NetScaler ‘CitrixBleed’ Flaw Exploited Within Hours
Attackers began scanning and exploiting CVE-2026-8451, an out-of-bounds read in Citrix NetScaler appliances configured as SAML IDPs, within 24 hours of disclosure and patches.
Threat actors began probing and exploiting CVE-2026-8451, an out-of-bounds read vulnerability in Citrix NetScaler ADC and Gateway appliances configured as SAML identity providers, within 24 hours of the flaw’s public disclosure and the vendor’s patch release on June 30.
The defect, assigned CVE-2026-8451 with a CVSS score of 8.8, was found in NetScaler’s XML parser. The parser failed to stop reading unquoted XML attribute values that were followed by a newline character. That behavior can cause the parser to read past the intended buffer and return leftover memory contents in HTTP responses via the NSC_TASS cookie.
A security firm published technical details and a detection artefact generator shortly after the patches became available. Within hours, at least one actor scanned exposed NetScaler instances from an IP hosted in Frankfurt and targeted multiple sensors over roughly five hours. On a sensor that returned an HTTP 200 OK for the expected endpoint, the actor immediately delivered a payload matching the published overread pattern. The payload used a bare <samlp:AuthnRequest> tag padded with 476 spaces followed by a newline. A second actor was later observed probing similar endpoints from a Koapu Cloud Hong Kong IP address.
Successful exploitation requires that the NetScaler appliance be configured as a SAML identity provider, but attackers do not need to authenticate to trigger the flaw. Devices exposed to the internet with SAML IDP enabled are therefore at risk of memory disclosure through the NSC_TASS cookie.

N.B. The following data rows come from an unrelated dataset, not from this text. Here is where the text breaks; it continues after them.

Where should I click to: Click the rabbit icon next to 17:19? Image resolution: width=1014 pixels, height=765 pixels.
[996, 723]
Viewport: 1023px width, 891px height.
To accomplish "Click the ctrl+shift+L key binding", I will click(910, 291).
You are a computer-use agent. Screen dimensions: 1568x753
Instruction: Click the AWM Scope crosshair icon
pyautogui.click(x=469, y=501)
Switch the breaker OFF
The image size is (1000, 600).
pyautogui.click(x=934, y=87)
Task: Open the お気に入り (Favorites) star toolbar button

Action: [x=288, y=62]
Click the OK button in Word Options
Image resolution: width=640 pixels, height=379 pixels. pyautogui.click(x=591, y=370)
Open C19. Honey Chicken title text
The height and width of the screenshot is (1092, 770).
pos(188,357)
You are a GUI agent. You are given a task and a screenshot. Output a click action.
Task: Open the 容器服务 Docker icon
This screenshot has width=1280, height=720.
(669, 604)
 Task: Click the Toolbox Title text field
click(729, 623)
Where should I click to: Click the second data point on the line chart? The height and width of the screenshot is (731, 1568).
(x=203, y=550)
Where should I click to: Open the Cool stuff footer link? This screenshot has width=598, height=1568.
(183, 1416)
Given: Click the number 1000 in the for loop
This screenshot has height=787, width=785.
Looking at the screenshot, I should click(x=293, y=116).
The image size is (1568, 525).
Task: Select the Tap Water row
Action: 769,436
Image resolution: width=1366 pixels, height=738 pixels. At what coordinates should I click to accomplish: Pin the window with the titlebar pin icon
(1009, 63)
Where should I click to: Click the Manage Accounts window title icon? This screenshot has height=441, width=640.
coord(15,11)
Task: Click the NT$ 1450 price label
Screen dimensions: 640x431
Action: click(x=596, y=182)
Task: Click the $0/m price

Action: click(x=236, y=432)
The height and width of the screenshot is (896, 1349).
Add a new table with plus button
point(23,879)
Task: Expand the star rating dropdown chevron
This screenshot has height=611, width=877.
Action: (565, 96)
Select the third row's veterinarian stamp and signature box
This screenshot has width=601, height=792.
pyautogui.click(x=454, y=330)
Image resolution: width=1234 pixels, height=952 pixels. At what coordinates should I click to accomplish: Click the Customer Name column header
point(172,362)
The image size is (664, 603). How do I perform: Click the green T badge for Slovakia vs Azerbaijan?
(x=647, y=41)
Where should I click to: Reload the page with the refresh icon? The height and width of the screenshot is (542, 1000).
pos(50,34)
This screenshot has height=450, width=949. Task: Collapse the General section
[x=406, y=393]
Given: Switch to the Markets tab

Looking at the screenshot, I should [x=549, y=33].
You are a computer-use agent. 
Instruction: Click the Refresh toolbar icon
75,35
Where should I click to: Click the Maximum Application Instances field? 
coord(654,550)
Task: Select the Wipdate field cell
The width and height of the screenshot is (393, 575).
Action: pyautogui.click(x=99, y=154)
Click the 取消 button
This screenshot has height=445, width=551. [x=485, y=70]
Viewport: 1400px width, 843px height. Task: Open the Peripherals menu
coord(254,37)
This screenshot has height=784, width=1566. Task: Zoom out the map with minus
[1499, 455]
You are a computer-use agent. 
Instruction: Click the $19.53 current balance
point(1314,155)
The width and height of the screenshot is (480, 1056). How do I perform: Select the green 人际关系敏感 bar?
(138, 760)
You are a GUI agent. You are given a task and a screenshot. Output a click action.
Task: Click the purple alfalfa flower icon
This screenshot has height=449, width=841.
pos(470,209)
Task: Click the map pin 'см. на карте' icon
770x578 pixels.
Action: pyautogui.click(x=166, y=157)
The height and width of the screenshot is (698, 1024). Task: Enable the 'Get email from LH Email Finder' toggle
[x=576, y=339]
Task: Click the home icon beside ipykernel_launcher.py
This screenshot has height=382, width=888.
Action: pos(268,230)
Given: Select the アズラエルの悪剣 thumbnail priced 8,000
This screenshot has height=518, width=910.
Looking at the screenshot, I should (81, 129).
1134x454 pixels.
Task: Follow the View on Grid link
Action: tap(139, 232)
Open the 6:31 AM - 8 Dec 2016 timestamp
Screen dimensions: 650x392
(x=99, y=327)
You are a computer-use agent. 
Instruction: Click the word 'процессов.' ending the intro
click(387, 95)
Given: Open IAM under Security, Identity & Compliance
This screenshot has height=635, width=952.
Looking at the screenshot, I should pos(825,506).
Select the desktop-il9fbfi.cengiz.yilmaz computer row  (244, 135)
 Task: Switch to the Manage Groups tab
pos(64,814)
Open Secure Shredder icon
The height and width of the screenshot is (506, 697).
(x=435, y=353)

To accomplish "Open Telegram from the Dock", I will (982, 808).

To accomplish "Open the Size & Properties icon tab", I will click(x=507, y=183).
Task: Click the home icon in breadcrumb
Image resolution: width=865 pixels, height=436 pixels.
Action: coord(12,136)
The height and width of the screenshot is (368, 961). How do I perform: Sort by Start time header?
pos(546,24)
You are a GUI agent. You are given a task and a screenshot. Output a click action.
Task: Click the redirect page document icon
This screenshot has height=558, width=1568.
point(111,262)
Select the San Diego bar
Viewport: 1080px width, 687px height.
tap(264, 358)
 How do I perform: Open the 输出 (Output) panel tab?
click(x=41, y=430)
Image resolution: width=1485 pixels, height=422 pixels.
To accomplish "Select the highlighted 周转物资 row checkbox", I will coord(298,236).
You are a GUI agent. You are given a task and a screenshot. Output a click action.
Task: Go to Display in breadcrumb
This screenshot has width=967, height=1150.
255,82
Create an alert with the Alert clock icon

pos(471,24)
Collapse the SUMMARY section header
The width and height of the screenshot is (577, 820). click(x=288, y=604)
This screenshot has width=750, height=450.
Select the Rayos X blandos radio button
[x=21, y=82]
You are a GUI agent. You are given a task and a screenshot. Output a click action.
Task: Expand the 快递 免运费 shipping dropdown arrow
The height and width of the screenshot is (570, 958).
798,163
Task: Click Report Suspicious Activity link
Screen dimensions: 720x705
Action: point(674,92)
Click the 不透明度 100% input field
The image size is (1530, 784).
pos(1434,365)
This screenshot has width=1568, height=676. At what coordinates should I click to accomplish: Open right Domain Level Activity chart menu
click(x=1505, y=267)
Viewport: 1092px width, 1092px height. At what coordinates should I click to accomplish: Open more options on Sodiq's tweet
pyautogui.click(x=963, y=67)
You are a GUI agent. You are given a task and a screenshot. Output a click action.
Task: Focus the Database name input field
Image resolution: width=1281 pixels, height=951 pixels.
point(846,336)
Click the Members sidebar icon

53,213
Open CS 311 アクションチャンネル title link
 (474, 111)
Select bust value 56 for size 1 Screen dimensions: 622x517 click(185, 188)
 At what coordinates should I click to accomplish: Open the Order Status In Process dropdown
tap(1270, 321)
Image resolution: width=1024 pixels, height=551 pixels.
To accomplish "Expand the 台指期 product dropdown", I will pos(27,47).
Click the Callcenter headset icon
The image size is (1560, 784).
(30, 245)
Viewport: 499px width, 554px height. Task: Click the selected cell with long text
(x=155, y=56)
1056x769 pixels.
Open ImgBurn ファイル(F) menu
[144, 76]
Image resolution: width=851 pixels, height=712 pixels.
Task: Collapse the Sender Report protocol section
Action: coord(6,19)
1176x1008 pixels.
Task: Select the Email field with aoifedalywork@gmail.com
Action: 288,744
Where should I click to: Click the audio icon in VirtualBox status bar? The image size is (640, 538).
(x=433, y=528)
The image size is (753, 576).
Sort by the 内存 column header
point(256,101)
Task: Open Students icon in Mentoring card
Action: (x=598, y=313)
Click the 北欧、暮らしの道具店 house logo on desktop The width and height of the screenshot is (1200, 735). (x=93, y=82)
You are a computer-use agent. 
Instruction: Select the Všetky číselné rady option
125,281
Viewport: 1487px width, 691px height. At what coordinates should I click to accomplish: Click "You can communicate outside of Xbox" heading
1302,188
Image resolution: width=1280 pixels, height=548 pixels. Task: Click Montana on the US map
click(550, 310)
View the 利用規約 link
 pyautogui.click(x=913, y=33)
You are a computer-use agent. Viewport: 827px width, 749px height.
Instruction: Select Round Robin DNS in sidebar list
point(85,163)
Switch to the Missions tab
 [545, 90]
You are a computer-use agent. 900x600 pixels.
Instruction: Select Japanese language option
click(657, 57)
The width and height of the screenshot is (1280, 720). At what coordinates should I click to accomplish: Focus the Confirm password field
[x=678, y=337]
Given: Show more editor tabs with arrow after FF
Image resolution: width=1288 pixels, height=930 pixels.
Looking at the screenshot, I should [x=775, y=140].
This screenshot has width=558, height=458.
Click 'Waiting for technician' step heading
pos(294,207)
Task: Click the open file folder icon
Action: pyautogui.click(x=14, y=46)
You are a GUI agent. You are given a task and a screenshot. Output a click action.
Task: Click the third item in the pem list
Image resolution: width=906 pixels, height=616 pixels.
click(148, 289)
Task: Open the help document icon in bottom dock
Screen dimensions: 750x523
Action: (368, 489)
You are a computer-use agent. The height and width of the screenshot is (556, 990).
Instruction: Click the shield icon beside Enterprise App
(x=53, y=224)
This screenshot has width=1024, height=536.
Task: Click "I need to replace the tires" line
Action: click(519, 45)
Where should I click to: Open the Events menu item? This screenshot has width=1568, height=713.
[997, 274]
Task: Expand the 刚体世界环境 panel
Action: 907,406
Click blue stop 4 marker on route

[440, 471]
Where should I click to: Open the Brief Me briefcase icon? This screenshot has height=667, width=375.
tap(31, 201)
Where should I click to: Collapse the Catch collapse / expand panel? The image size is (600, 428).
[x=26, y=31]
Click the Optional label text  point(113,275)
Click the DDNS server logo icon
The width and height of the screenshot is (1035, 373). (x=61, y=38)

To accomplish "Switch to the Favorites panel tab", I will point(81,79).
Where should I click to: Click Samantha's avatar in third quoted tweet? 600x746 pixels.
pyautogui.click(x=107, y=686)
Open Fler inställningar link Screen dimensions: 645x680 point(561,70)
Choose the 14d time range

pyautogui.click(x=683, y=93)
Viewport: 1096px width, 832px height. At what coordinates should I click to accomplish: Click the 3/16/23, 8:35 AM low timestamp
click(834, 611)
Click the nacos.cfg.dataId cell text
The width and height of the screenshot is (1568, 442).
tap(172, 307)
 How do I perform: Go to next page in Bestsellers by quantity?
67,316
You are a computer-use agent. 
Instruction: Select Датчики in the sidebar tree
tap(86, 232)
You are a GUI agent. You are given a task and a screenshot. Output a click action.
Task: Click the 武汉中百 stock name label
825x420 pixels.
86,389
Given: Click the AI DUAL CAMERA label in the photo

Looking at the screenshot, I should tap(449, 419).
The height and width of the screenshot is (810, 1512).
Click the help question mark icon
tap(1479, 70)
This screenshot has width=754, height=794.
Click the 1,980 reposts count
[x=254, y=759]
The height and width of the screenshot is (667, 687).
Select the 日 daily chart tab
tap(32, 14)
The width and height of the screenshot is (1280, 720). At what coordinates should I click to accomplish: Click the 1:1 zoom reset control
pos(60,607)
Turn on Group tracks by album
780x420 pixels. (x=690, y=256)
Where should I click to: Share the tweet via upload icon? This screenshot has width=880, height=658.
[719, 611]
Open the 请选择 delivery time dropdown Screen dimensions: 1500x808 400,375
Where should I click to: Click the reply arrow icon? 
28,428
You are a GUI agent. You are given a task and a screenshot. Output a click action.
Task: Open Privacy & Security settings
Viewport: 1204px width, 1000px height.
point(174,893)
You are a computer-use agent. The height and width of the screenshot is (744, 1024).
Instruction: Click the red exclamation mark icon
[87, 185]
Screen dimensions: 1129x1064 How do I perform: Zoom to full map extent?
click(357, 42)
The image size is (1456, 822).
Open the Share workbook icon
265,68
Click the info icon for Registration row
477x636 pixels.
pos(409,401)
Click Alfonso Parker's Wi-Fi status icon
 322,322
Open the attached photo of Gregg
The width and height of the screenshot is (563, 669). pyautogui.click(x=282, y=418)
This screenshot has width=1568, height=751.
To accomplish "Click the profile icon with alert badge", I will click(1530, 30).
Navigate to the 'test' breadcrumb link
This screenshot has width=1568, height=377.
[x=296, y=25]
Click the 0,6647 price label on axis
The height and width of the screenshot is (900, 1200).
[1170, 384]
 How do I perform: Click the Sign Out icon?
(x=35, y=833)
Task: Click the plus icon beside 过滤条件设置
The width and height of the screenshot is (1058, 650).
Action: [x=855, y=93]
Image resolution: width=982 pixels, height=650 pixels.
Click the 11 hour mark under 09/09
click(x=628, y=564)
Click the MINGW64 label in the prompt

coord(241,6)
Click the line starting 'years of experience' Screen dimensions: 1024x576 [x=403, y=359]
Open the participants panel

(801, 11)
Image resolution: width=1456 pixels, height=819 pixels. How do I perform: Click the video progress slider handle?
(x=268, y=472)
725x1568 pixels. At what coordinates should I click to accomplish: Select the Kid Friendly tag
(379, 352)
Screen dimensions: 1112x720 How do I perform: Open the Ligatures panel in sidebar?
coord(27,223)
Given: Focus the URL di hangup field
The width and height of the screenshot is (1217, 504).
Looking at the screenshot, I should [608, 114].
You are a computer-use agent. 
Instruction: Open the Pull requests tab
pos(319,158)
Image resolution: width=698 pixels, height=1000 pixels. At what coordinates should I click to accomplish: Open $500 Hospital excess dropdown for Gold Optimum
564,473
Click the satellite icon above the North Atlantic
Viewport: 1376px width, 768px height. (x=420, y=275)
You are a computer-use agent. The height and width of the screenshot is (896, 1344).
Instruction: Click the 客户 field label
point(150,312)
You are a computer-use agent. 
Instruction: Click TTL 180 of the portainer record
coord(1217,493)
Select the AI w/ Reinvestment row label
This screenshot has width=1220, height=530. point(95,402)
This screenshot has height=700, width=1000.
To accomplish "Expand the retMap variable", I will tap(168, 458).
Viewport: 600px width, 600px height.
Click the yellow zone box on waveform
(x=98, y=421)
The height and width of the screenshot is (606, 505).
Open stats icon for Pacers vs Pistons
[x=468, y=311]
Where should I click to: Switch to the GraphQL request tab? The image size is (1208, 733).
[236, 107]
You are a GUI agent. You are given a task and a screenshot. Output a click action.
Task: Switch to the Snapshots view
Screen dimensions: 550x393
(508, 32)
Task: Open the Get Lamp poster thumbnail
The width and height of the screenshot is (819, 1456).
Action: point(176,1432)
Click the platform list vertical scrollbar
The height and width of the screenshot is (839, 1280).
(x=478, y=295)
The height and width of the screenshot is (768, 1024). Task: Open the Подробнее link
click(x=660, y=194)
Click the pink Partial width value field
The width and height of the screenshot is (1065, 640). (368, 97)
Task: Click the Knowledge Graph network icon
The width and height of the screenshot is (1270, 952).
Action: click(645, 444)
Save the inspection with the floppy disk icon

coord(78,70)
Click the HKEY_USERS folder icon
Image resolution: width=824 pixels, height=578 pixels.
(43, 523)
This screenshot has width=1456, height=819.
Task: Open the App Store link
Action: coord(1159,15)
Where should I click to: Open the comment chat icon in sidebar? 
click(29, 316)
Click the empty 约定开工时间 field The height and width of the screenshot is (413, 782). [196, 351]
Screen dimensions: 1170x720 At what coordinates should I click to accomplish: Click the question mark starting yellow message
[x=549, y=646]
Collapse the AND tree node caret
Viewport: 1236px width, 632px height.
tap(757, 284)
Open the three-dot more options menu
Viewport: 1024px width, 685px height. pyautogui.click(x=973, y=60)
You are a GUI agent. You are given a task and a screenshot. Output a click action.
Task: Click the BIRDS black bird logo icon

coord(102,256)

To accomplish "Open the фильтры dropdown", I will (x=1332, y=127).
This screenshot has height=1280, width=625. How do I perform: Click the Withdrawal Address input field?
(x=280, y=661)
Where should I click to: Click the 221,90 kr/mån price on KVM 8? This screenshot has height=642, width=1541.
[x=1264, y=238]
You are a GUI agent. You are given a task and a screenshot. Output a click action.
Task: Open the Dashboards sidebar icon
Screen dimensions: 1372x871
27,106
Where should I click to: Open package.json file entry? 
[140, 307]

Organizations are advised to install Citrix’s June 30 patches as soon as possible. For environments where immediate patching is not feasible, administrators should disable SAML IDP functionality until updates are applied. Operators should also review traffic and logs for evidence of exploitation by checking for /saml/login requests, inspecting AuthnRequest values for anomalous padding, and examining NSC_TASS cookie contents for unexpected memory fragments.
Lupovis CEO Xavier Bellekens noted that both actors probed for the correct endpoint and, upon receiving a 200 OK with the expected response, delivered the payload immediately, illustrating rapid use of published detection artefacts by threat actors.